Under the new coronavirus epidemic, China is seing the world's largest work from home test.
According to announcements issued by Tencent and Alibaba, their workers will work from home on February 3-7, and they are tentatively scheduled to return to work on February 10.
Baidu also said that due to the impact of the epidemic, the company decided to extend the Spring Festival holiday time for Chinese employees and arrange employees to work from home.
While factories, shops, hotels and restaurants are warning about plunging foot traffic that is transforming city centers into ghost towns, behind the closed doors of apartments and suburban homes, thousands of businesses are trying to figure out how to stay operational in a virtual world.

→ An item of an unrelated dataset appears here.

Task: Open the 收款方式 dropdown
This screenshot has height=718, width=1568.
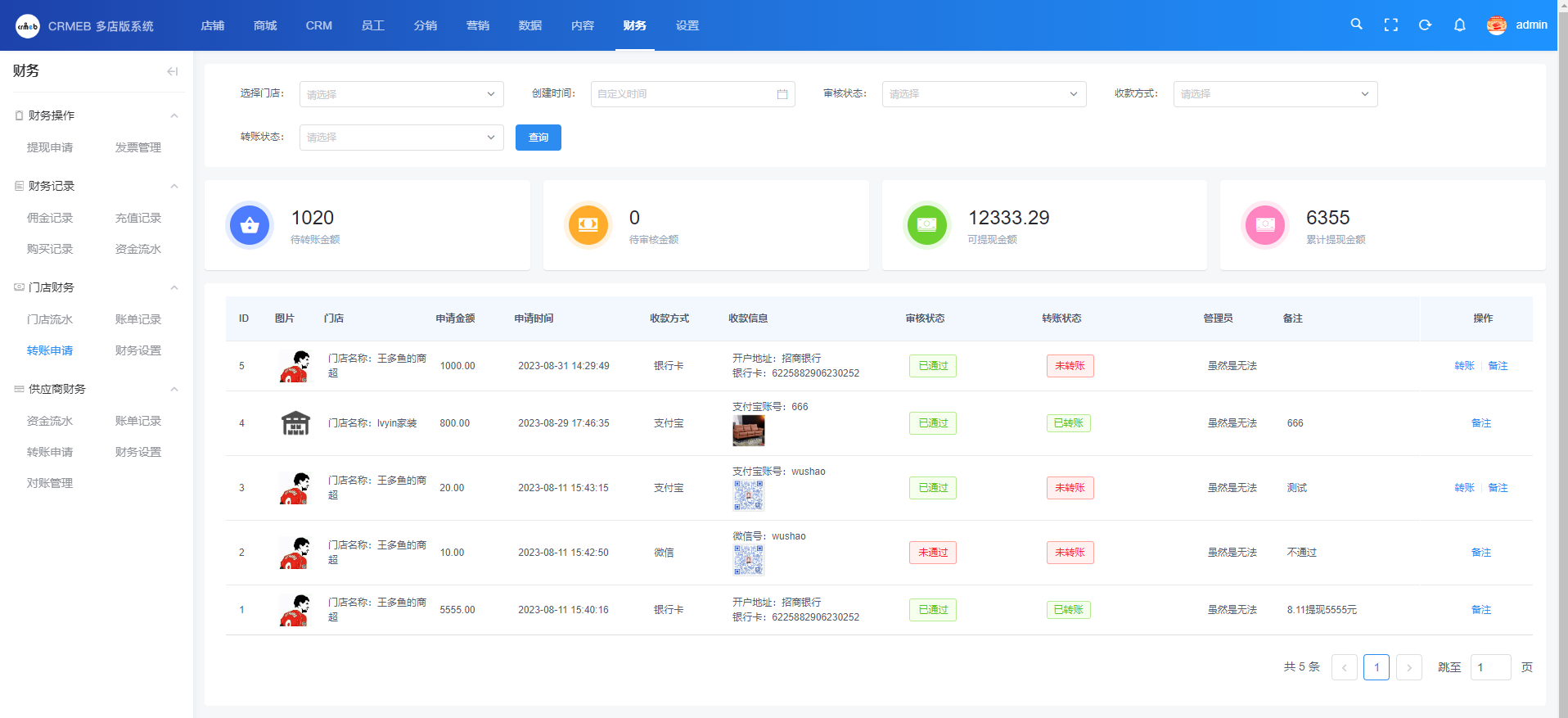Action: [x=1275, y=94]
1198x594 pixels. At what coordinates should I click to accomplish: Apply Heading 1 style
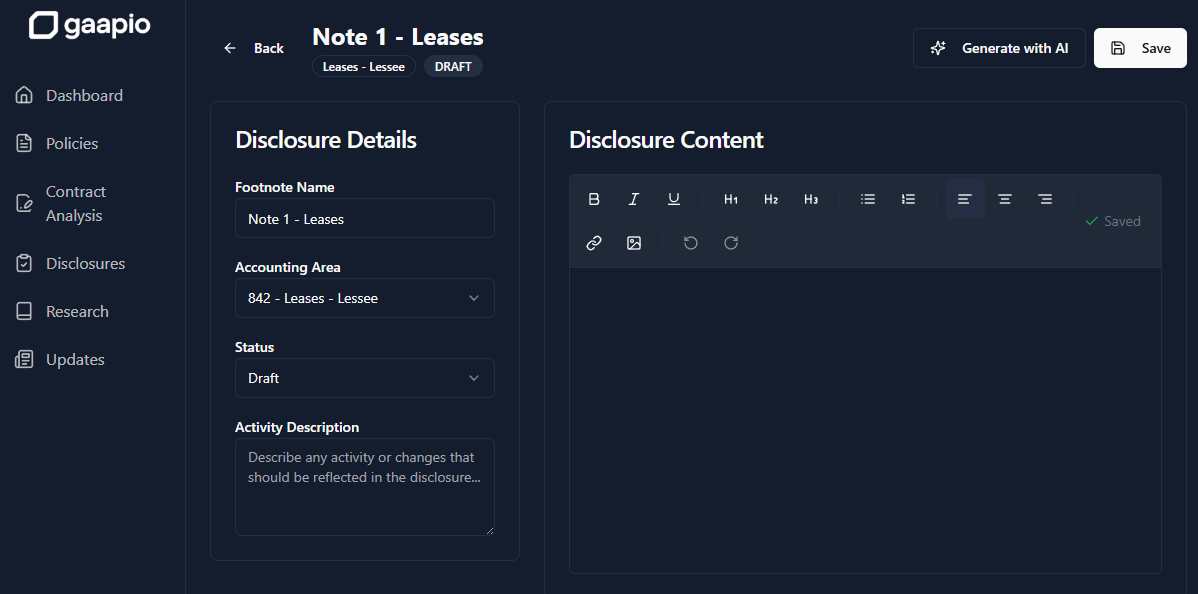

"It's a good opportunity for us to test working from home at scale," said Alvin Foo, managing director of Reprise Digital, a Shanghai ad agency with 400 people that's part of Interpublic Group. "Obviously, not easy for a creative ad agency that brainstorms a lot in person." It's going to mean a lot of video chats and phone calls, he said to Bloomberg.
The cohorts working from home are about to grow into armies. At the moment, most people in China are still on vacation for the Lunar New Year. But as Chinese companies begin to restart operations, it's likely to usher in the world's largest work-from-home experiment.
That means a lot more people trying to organize client meetings and group discussions via videochat apps, or discussing plans on productivity software platforms like WeChat Work or Bytedance's Slack-like Lark.
The vanguards for the new model of scattered employees are the Chinese financial centers of Hong Kong and Shanghai, cities with central business districts that rely on hundreds of thousands of office workers in finance, logistics, insurance, law and other white-collar jobs.